Doorzettingsvermogen
Er is meer nodig dan een goed idee als je een bedrijf van twee studenten wil laten uitgroeien tot een wereldconcern met 16,2 miljard euro omzet en een winst van bijna 180 miljoen. De persoonlijkheid van Goldschmeding – en zonder twijfel ook die van Daleboudt – was cruciaal voor die groei. Alleen al de manier waarop hij z’n tanden zette in een scriptie-onderwerp waarover vrijwel niets te vinden was, maakte vroeg duidelijk dat Goldschmeding doorging waar anderen stopten.
Goldsmeding: gewoon doen
Vanaf het begin bleek Goldschmeding een stayer. Gedreven door een ideaal ging hij de strijd aan met het imago van ‘uitzenden’, doorbrak hij conventies (o.a. intercedenten) en stond hij voor de waarden en principes van zijn concern. Zijn strakke analyse en scherpe toekomstvisie zette hij snel en met kracht om in daden: goed denken en dan gewoon doen. Het draaide bij hem op grip op de organisatie en de omstandigheden, in combinatie met een sterke discipline en de wijsheid om te zien dat groei het meest duurzaam is als het geleidelijk gaat. In zijn woorden: "Elke dag één uitzendkracht erbij en zo kom je op 500.000”.

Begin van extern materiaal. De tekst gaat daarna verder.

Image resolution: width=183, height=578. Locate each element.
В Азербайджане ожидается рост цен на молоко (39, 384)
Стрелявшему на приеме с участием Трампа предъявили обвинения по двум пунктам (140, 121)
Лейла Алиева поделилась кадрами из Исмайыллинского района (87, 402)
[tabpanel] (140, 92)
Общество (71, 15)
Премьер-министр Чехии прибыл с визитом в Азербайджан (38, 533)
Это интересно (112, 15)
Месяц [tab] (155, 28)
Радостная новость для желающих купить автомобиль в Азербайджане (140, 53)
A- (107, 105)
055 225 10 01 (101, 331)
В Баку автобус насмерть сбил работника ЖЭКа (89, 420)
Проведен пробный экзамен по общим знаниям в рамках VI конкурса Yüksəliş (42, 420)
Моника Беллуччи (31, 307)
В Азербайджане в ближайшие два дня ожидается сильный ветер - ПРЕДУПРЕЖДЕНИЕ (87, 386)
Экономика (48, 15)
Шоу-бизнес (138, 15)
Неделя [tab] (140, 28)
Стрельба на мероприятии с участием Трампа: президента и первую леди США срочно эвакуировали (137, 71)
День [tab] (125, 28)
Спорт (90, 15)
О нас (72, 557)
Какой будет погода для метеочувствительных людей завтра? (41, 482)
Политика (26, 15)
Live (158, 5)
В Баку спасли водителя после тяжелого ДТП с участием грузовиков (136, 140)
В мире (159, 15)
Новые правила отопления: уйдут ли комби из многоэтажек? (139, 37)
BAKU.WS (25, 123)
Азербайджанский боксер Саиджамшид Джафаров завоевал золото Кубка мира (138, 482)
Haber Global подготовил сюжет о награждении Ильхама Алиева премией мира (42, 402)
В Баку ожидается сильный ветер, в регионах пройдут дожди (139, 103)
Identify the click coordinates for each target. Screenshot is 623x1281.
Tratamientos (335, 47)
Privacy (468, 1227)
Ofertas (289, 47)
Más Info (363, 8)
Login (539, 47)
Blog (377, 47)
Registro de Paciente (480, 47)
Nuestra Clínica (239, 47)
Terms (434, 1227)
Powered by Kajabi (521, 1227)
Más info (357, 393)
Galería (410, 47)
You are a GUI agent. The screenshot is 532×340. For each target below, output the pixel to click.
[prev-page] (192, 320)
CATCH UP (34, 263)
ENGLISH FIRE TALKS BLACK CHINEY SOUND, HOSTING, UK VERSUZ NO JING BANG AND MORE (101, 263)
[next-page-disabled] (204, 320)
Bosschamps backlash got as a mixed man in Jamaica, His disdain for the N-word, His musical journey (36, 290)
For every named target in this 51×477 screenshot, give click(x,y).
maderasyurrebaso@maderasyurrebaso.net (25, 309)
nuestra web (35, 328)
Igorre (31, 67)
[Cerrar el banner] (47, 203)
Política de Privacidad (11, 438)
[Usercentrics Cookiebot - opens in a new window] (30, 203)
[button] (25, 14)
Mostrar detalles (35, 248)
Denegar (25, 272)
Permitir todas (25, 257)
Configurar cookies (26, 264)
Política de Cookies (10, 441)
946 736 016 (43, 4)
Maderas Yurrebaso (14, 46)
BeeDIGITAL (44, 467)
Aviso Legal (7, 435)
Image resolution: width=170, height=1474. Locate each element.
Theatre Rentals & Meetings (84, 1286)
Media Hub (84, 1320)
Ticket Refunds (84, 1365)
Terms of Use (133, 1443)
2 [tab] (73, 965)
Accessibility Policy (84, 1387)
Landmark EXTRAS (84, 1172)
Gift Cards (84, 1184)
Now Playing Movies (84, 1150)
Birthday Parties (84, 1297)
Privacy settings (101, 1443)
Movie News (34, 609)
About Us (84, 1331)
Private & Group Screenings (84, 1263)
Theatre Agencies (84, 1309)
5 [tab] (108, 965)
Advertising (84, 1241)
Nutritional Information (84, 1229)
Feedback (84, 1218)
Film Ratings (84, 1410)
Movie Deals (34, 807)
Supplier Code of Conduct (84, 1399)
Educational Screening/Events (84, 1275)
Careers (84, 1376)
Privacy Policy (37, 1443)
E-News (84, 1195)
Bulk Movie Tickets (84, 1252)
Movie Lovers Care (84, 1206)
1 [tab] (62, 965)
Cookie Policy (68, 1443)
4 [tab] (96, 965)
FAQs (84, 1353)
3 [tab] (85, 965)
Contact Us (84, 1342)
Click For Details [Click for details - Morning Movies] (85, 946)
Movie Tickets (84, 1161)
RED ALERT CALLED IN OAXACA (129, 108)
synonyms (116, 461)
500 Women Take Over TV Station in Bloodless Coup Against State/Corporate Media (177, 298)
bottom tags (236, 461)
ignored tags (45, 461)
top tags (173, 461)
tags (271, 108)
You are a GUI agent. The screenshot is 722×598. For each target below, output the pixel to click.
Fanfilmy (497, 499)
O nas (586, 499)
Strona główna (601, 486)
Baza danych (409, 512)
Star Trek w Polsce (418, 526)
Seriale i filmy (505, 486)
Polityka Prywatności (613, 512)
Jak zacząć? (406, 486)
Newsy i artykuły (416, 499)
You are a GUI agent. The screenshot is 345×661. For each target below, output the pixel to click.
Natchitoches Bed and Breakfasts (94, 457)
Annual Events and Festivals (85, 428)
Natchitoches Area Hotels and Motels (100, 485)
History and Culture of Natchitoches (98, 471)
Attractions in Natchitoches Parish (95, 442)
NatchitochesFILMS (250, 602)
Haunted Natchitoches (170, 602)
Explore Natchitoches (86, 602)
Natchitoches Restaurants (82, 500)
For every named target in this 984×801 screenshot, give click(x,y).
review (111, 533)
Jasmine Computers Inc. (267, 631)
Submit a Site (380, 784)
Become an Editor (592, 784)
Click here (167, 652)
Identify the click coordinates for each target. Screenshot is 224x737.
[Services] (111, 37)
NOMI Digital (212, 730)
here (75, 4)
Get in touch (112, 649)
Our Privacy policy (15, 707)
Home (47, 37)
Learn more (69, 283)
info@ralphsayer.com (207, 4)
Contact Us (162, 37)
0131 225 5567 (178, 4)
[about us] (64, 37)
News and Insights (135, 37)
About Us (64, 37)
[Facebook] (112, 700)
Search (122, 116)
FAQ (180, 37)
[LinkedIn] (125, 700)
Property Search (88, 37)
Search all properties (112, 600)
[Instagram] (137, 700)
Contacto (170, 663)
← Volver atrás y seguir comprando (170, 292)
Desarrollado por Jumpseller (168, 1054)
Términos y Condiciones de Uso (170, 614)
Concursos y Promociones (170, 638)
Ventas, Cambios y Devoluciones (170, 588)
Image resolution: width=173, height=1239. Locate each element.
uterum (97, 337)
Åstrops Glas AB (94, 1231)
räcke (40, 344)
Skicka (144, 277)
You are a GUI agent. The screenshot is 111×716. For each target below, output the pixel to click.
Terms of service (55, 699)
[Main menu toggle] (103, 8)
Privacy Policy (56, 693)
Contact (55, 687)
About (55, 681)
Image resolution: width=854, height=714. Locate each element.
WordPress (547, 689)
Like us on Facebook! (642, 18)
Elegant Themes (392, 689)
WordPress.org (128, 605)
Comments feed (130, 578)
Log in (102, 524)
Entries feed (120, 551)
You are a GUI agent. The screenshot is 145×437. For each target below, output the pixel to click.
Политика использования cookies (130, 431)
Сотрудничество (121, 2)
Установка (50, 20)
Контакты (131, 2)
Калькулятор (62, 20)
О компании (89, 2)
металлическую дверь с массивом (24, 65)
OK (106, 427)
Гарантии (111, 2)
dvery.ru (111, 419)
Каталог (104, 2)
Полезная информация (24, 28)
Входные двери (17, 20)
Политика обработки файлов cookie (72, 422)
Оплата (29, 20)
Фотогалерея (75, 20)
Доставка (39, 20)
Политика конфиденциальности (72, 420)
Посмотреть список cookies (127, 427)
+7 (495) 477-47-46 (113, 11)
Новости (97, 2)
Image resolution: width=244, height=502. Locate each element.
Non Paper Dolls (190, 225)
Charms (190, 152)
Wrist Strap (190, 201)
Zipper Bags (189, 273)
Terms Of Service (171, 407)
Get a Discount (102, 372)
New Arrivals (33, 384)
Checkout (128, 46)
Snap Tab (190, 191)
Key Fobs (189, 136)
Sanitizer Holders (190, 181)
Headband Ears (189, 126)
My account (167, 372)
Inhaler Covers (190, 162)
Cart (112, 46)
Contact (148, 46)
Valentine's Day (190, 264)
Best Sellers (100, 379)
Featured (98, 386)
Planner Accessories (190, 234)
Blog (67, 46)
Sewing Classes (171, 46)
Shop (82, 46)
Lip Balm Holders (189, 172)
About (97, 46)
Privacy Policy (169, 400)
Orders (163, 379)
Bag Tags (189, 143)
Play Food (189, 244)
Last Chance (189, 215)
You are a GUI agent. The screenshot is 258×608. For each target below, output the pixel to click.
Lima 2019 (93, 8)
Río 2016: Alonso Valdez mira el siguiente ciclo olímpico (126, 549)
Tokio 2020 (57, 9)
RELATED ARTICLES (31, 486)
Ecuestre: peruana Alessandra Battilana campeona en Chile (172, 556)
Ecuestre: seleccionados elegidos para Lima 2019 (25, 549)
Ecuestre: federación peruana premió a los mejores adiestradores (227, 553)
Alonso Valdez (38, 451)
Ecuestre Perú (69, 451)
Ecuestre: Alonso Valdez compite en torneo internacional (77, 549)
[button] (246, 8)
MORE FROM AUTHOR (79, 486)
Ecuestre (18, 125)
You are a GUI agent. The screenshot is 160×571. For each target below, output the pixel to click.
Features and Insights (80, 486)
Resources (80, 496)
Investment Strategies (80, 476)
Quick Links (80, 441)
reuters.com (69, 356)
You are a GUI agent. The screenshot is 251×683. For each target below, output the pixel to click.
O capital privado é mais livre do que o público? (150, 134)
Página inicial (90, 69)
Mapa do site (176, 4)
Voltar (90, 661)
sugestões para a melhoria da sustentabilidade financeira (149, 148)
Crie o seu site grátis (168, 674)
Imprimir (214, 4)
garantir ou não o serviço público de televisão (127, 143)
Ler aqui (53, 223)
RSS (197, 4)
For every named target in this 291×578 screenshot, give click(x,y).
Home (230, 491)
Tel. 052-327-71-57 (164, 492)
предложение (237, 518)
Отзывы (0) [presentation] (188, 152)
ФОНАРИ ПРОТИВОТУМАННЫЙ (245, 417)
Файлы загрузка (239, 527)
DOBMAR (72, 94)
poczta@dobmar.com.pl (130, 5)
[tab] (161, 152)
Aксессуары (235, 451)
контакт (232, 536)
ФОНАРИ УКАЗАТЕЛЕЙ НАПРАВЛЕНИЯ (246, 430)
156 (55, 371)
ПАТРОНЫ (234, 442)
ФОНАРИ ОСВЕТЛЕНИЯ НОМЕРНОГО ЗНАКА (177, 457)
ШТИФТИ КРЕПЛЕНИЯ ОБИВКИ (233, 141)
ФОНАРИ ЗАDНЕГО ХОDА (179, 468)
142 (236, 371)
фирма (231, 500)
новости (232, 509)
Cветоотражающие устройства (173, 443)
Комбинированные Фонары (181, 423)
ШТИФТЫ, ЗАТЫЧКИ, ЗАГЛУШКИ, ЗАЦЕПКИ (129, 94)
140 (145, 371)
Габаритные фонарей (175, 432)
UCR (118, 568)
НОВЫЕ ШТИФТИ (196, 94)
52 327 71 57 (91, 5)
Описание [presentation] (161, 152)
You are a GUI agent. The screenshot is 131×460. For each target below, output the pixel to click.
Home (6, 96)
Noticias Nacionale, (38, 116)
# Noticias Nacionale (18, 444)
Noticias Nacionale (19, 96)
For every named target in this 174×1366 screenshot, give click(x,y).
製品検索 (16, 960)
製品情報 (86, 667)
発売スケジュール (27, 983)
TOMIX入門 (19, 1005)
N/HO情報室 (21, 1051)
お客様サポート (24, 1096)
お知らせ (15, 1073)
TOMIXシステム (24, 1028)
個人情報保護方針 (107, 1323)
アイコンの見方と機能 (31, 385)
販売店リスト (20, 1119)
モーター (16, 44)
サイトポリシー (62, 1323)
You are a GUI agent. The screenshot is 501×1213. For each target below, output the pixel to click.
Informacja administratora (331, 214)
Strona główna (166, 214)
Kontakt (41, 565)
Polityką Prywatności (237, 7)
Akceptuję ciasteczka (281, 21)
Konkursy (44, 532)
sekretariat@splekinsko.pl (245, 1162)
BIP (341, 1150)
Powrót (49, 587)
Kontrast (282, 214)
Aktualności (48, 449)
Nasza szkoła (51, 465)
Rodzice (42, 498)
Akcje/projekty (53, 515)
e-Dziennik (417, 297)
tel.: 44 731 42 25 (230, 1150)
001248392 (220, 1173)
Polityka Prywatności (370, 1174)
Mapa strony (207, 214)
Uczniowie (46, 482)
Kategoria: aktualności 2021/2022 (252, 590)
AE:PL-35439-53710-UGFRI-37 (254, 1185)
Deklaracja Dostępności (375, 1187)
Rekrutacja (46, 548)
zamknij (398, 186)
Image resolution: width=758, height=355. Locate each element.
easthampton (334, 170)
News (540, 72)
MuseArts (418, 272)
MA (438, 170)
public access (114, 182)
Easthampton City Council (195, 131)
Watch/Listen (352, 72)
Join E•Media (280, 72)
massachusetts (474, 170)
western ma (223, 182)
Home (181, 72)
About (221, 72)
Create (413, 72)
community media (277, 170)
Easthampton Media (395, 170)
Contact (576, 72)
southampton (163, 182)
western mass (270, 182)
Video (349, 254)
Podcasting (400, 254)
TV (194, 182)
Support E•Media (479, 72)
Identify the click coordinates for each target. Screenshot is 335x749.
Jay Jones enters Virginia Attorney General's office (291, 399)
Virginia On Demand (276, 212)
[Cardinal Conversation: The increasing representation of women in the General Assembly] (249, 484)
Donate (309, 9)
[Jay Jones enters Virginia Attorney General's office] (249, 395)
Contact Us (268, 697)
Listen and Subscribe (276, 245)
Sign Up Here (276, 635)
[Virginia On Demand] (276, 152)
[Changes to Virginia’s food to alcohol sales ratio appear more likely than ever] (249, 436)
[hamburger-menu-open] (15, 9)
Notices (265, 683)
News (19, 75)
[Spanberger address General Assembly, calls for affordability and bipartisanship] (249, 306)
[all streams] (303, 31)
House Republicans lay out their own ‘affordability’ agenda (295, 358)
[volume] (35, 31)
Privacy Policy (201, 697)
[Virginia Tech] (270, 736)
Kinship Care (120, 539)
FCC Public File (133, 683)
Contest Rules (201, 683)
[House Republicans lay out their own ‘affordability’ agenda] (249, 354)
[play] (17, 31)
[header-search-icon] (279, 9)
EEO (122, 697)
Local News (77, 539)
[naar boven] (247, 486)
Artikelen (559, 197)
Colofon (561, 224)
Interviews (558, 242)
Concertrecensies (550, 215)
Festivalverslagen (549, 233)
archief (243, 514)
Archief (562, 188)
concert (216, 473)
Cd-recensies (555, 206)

De bedreiging als uitdaging
ING voorspelde half augustus 2012 dat het verder flexibiliseren van de arbeidsmarkt voor Randstad een bedreiging zal zijn. Werkgevers zullen eerder voor vaste krachten kiezen, die zij indien nodig snel kunnen laten gaan. Randstad zal deze mogelijkheid waarschijnlijk hebben meegenomen in de strategie. Gedurende de 52 jaar dat Randstad bestaat, heeft de politiek op verschillende manieren ingegrepen in de uitzendmarkt. Maar zelfs toen wetgeving ingreep in het tarief van de uitzendkracht (dat mocht niet meer zijn dan van een vaste kracht), profiteerde Randstad van het dubbele voordeel: flexibele arbeid tegen de voordelige prijs van vaste krachten. Randstad is elke uitdaging met opgeheven hoofd aangegaan, heeft strategieën en tactieken ontwikkeld om verder te komen en heeft vrijwel elke bedreiging omgezet in groei.
Blauw Randstadbloed
De persoonlijkheid van Goldschmeding, die in 2011 stopte als commissaris bij Randstad en tegenwoordig als hoogleraar bij Nyenrode in dienst is, heeft de identiteit van Randstad gevormd. Die identiteit is zo krachtig dat bij overnames niet alleen naar marktverhouding, maar altijd ook naar de culturematch wordt gezocht. Het is dé reden waarom Randstad bij wereldwijde overnames bedrijven vrijwel moeiteloos kan ombouwen naar het Randstad-merk. Ooit zei de cmo tegen mij: “al voor de overname hadden ze flink wat blauw bloed in de aderen”.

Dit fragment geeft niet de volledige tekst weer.